Despite my attempts to avoid it, my mind continually returns to this blog post. Why, I don’t know, but something about it really resonates with my experiences as a gamer.

I find it really hard when people make commentary about the gaming community and gamers when they have not experienced the community themselves, or have not bought into the idea of being a gamer. Commentary tends to come off as derisive or insulting at worst, and inept or incomplete at best.

Part of this might have to do with the idea that being a gamer, or being an integral part of a gaming community, is a serious time investment. A bottomless time investment one might say. Bottomless in that you can continue to invest more and more time into a game or a gaming community and, if it’s a good game, the game will continue to defeat your efforts to limit it, to end it, to defeat it.

In order to truly make commentary about gamers and the gaming community, I find that you have to be burned out. By that I mean that the best commentary I’ve read has come from gamers that have bought in fully to the game, the idea, and the community and walked away only after they’ve become the best and found it wanting. Not wanting in the sense that there experiences have been meaningless or worthless (to be sure, some of my most intense memories involve Starcraft tournaments), but wanting insofar as there is no end to the amount of involvement one can have in the game.

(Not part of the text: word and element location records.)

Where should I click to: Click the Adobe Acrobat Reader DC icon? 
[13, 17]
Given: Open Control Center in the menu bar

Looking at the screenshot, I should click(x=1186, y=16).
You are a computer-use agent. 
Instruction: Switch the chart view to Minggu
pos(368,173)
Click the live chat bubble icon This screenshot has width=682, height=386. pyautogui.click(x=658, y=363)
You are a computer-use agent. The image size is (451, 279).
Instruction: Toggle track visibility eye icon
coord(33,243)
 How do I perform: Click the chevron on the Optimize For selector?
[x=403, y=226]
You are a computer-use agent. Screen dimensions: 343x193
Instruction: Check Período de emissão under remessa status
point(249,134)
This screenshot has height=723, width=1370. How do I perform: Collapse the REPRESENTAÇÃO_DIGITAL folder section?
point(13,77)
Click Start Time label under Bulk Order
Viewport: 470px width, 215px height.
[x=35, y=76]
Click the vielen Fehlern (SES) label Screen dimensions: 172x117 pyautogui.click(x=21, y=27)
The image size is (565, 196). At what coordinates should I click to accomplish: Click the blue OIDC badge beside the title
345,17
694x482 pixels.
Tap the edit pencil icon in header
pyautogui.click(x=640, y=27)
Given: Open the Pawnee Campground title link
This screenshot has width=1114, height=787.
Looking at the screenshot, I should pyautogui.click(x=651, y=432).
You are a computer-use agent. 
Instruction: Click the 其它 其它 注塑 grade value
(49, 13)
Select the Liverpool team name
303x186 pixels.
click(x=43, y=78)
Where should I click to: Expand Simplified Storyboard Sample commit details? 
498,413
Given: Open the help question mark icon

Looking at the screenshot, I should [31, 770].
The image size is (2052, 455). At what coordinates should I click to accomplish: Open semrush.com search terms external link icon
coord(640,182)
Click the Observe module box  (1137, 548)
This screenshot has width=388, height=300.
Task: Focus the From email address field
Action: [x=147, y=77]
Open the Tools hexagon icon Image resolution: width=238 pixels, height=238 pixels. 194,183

In analogue life, there is usually a limit to how much time you can put into any organization dictated by the willingness of those participating in the organization with you. For example, I could put 60 hours a week into the dance team here, but if other people aren’t willing to put in a proportionate amount of time or dedication, then my efforts to make the team worth are largely superfluous. Try as I might, I can’t create a team of my own accord. I can provide the framework, but beyond that I can’t force people to participate.

The MMOG world changes this in that a leadership role can be responsible for hundreds to thousands of players, online in parts 24/7 and all hungry for progress and any means possible to get a foot up on the competition. Where a company CEO responsible for similar numbers of people has defined responsibilities to prevent him or her from getting burned out or overwhelmed, no such roles exist in online communities where fiscal responsibility has not forced evolution. Leaders can put in an infinite amount of hours because there is no support framework controlled by fiscal responsibility, and it is routine to see good leaders get burned out.

This is not to say that the top players are good leaders – in fact, top players can be very egocentric and ignore others (which is how they get to the top). It is not surprising, therefore, that top players tend to be around much longer and produce much less commentary than community leaders who get burnt out and leave quietly.